Format the entries, from the first line up to and including the line with "tap(705, 22)", as a numbered list that leaves out blank lines.

════════

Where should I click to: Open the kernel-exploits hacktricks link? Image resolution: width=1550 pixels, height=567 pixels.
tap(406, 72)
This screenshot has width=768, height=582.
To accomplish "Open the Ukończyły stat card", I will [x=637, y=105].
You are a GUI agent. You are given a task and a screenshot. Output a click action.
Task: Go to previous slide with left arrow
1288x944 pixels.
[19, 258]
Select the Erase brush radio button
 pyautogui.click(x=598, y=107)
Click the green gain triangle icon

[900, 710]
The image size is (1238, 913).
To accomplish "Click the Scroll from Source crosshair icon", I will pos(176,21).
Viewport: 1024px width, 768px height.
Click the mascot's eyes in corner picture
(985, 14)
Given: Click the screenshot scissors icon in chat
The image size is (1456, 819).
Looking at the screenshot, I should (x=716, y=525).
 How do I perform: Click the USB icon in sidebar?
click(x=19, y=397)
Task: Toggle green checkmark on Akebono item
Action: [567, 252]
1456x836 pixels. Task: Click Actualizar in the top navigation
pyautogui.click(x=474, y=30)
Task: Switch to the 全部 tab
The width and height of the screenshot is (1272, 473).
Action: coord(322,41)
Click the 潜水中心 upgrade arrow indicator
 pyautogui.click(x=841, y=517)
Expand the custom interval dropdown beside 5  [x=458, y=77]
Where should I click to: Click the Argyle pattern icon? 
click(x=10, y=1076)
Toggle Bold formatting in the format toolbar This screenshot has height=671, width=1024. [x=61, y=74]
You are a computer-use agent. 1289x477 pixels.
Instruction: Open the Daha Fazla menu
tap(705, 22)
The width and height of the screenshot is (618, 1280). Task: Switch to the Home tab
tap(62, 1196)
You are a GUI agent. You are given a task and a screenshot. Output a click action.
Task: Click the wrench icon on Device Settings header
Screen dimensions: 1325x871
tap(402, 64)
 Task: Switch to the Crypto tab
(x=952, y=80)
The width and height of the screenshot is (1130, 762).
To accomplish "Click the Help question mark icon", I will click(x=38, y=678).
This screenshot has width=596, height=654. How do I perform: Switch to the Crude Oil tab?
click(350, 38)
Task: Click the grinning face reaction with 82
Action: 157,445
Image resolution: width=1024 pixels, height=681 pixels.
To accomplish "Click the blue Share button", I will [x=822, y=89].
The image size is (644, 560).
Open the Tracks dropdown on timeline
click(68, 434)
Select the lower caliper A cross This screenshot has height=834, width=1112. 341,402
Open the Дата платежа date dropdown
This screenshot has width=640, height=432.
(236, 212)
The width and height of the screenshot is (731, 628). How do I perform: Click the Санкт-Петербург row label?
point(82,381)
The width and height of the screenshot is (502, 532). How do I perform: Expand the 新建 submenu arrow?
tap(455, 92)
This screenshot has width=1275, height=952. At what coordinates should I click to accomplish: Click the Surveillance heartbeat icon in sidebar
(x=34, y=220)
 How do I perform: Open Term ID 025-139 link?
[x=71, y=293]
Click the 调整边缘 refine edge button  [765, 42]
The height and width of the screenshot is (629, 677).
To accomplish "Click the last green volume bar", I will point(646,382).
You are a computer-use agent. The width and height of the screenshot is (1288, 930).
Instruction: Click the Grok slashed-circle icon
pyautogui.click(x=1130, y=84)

════════

__Answer to the problem__.
1. Where should I click to: Open the kernel-exploits hacktricks link? Image resolution: width=1550 pixels, height=567 pixels.
2. tap(406, 72)
3. This screenshot has width=768, height=582.
4. To accomplish "Open the Ukończyły stat card", I will [x=637, y=105].
5. You are a GUI agent. You are given a task and a screenshot. Output a click action.
6. Task: Go to previous slide with left arrow
7. 1288x944 pixels.
8. [19, 258]
9. Select the Erase brush radio button
10.  pyautogui.click(x=598, y=107)
11. Click the green gain triangle icon
12. [900, 710]
13. The image size is (1238, 913).
14. To accomplish "Click the Scroll from Source crosshair icon", I will pos(176,21).
15. Viewport: 1024px width, 768px height.
16. Click the mascot's eyes in corner picture
17. (985, 14)
18. Given: Click the screenshot scissors icon in chat
19. The image size is (1456, 819).
20. Looking at the screenshot, I should (x=716, y=525).
21.  How do I perform: Click the USB icon in sidebar?
22. click(x=19, y=397)
23. Task: Toggle green checkmark on Akebono item
24. Action: [567, 252]
25. 1456x836 pixels. Task: Click Actualizar in the top navigation
26. pyautogui.click(x=474, y=30)
27. Task: Switch to the 全部 tab
28. The width and height of the screenshot is (1272, 473).
29. Action: coord(322,41)
30. Click the 潜水中心 upgrade arrow indicator
31.  pyautogui.click(x=841, y=517)
32. Expand the custom interval dropdown beside 5  [x=458, y=77]
33. Where should I click to: Click the Argyle pattern icon? 
34. click(x=10, y=1076)
35. Toggle Bold formatting in the format toolbar This screenshot has height=671, width=1024. [x=61, y=74]
36. You are a computer-use agent. 1289x477 pixels.
37. Instruction: Open the Daha Fazla menu
38. tap(705, 22)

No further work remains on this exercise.